1. Why do you consider LT&C an important initiative and why are you interested in membership?
Napo Wildlife Center considers the LT&C initiative as vital for support of our conservation efforts and sustainable management of tourism projects. We believe this strategic alliance is essential to assist in the protection of the rich biodiversity in this region. The Yasuni National Park constitutes is known worldwide for its highly valuable and fragile ecosystem, which is currently threatened by such activities as oil development and logging. It is because of these threats to this region that the Kichwa Añangu Community is promoting ecotourism as a way to both increase awareness of the richness of this natural paradise in the Ecuadorian Amazon and the need to protect it.
2. Why is your case a good example of linking tourism and conservation?

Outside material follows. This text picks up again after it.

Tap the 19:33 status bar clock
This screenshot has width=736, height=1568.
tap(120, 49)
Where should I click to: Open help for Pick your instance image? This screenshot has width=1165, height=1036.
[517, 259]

The Añangu community, within the Yasuni National Park and hosted by Napo Wildlife Center, has been nationally and internationally recognized for their conservation and environmentally friendly work.The commitment of the whole community has meant that hunting, fishing and timber collection are now prohibited in this area. All activities are now focused on the protection of the environment. As evidence of the rich biodiversity inside Yasuní National Park nearly 4,000 species of plants have been recorded, with the possibility that this number will increase. A scientific report prepared for Yasuní registered 173 species of mammals (80 species of bats), 567 species of birds, 105 species of amphibians, 83 species of reptiles, 382 species of fish and more than 100,000 species of insects. The Anangu Kichwa community built the Napo Wildlife Center Ecolodge which borders the Añangucocha lagoon. The hotel opened to tourists in 2004. During the consolidation of the ecotourism project in mid-2007, the people of the Anangu community achieved became the sole administrators and managers of the Napo Wildlife Center.This hotel is visited by 3,000 tourists a year, most of them from Europe and the United States. Each group has a community guide and a professional naturalist guide translator able to provide information in the language of the tourist group. Without doubt, the main attraction of NWC is the incredible diversity of plants, birds, mammals, amphibians and reptiles
living in this important area. The decision of the Community to concentrate on tourism and conservation has had benefits for our community. Historically, the level of education in the population has been low: only 46% of the population had completed primary education, while 26% had not completed secondary education. The community assumed the project of encouraging continued education, thus preventing migration away from the community and increasing opportunities for the future. From here the community managed to increase high school attendance, and 2012 saw the first class graduate in sustainable technology baccalaureate with the main objective of sustainable community tourism. 50% of students belong to neighbour communities and the other 50% belong to Anangu community. The overall number of students is 136, including coast native pupils, Ssecoyas, Kichwa, etc. Education is free, covered mostly by the state, and supported also by the community.
3. Are there plans to further improve your example of tourism supporting conservation in the future?
Currently, the Kichwa Community Añangu has several projects, developing attractive activities for the visitors, enhancing their Amazon experience.
4. How could your example be transferred to another protected area and how could your experience be shared with others?
Currently, our General Manager, Jiovanny Rivadeneira, runs seminars for other indigenous associations sharing the Community’s experience on how the tourism project developed, in order to encourage replication of the success of the Napo Wildlife Center in other areas, and thereby highlighting the successful link between our conservation activities and sustainable tourism.